In compiler theory, loop interchange is the process of exchanging the order of two iteration variables used by a nested loop. The variable used in the inner loop switches to the outer loop, and vice versa. It is often done to ensure that the elements of a multi-dimensional array are accessed in the order in which they are present in memory, improving locality of reference.

For example, in the code fragment:

 for j from 0 to 20
   for i from 0 to 10
     a[i,j] = i + j

loop interchange would result in:

 for i from 0 to 10
   for j from 0 to 20
     a[i,j] = i + j

On occasion, such a transformation may create opportunities to further optimize, such as automatic vectorization of the array assignments.

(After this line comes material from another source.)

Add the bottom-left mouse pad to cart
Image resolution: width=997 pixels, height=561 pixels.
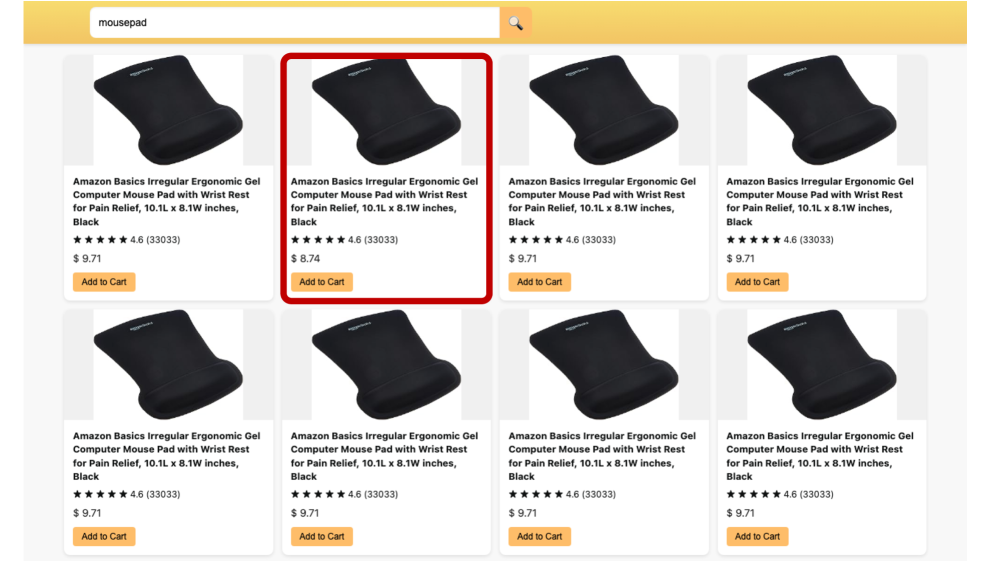click(x=104, y=537)
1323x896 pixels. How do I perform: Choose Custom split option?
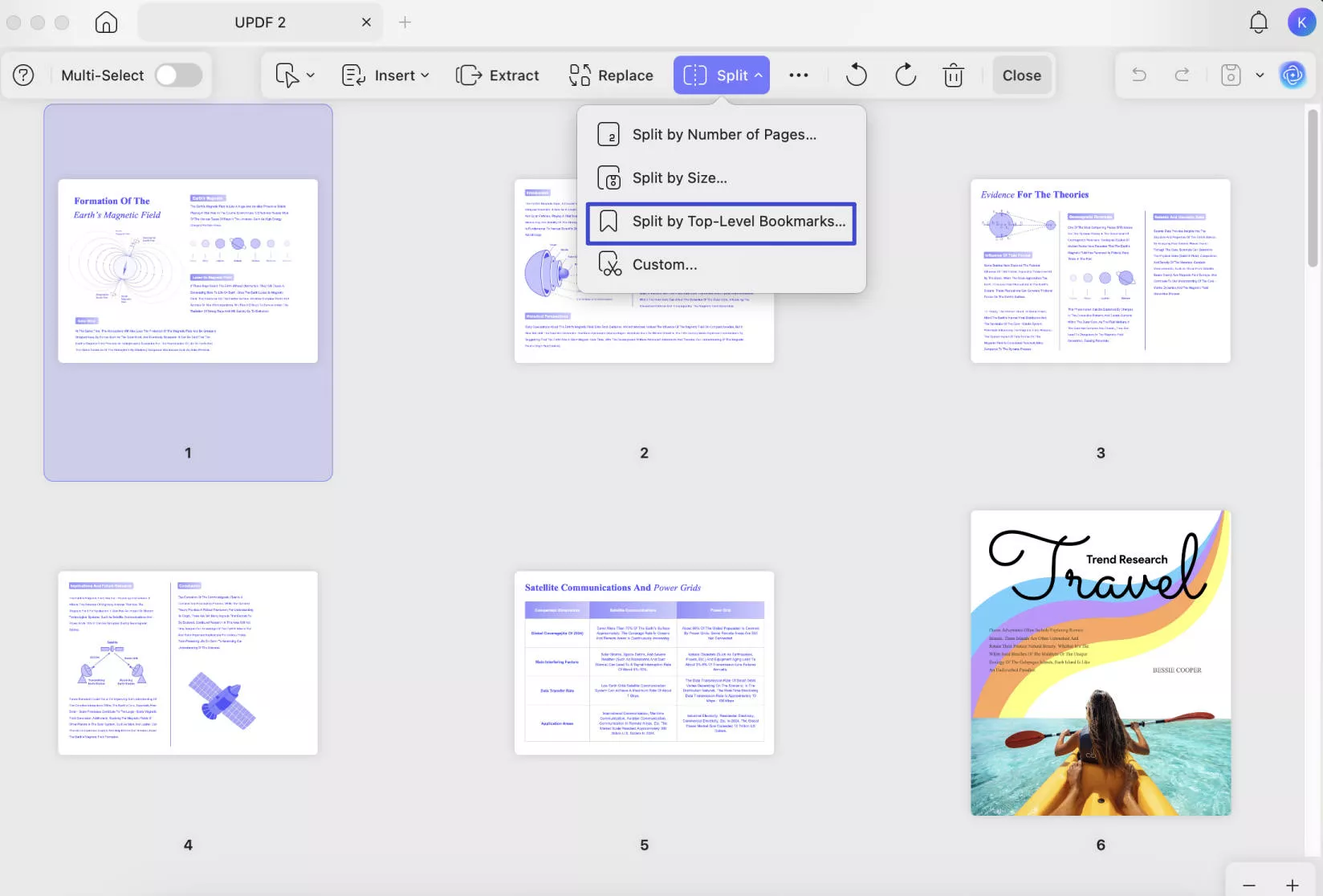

==The utility of loop interchange==

Illustration of row- and column-major order

The major purpose of loop interchange is to take advantage of the CPU cache when accessing array elements. When a processor accesses an array element for the first time, it will retrieve an entire block of data from memory to cache. That block is likely to have many more consecutive elements after the first one, so on the next array element access, it will be brought directly from cache (which is faster than getting it from slow main memory). Cache misses occur if the contiguously accessed array elements within the loop come from a different cache block, and loop interchange can help prevent this. The effectiveness of loop interchange depends on and must be considered in light of the cache model used by the underlying hardware and the array model used by the compiler.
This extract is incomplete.